## [Short problem]
From the opinion piece on "ordered liberty" below, pull out everything from "Written by Christopher" down to "the concurring opinions.", word for word.

## [Text block]
* * *

TBJ JANUARY 2023 OPINION
The Disorderly Origin of
‘Ordered Liberty’
Why the Dobbs standard for substantive due process is unlikely to endure.
Written by Christopher R.J. Pace
Dobbs v. Jackson Women’s Health Organization1
reintroduced into the common legal lexicon a phrase few lawyers have
heard since their constitutional law classes in law school. The phrase
is “ordered liberty,” as in a right is guaranteed by the 14th
Amendment’s due process clause only if it is “‘deeply rooted in this
Nation’s history’ and ‘implicit in the concept of ordered
liberty.’”2 It is a peculiar phrase used not just once or
twice in Dobbs, but 10 times across the lengthy majority
opinion and twice more in the concurring opinions.
Many are debating right now what substantive due process rights
previously recognized by the U.S. Supreme Court can pass muster as being
“implicit in the concept of ordered liberty”—same-sex marriages,
same-sex sexual relationships, birth control, etc. This, however, may
focus on the wrong question. Rather, the real question may be whether
the court will replace the current “ordered liberty” standard altogether
with a more workable, predictable, comprehensible model to judge future
substantive due process cases.3
The problem with “ordered liberty” as a constitutional touchstone
stems from its very origin. Justice Benjamin N. Cardozo grafted the
standard onto the 14th Amendment’s due process clause in a 1937 case,
Palko v. Connecticut.4 He did not cite to a direct
source for this new standard but simply announced it as his synthesis of
recent Supreme Court decisions: “In these [decisions] and other
situations immunities that are valid as against the federal government
by force of the specific pledges of particular amendments have been
found to be implicit in the concept of ordered liberty, and thus,
through the Fourteenth Amendment, became valid as against the
[S]tates.”5
The phrase “ordered liberty” was not new to constitutional discourse.

* * *

## [Dataset content]

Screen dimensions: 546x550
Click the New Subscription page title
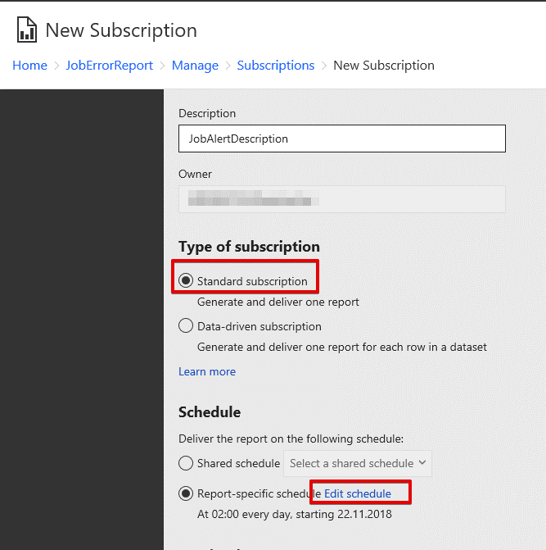pos(121,30)
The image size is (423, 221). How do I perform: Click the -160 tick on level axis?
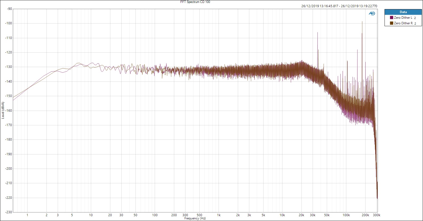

* * *

## [Full answer]
Written by Christopher R.J. Pace
Dobbs v. Jackson Women’s Health Organization1
reintroduced into the common legal lexicon a phrase few lawyers have
heard since their constitutional law classes in law school. The phrase
is “ordered liberty,” as in a right is guaranteed by the 14th
Amendment’s due process clause only if it is “‘deeply rooted in this
Nation’s history’ and ‘implicit in the concept of ordered
liberty.’”2 It is a peculiar phrase used not just once or
twice in Dobbs, but 10 times across the lengthy majority
opinion and twice more in the concurring opinions.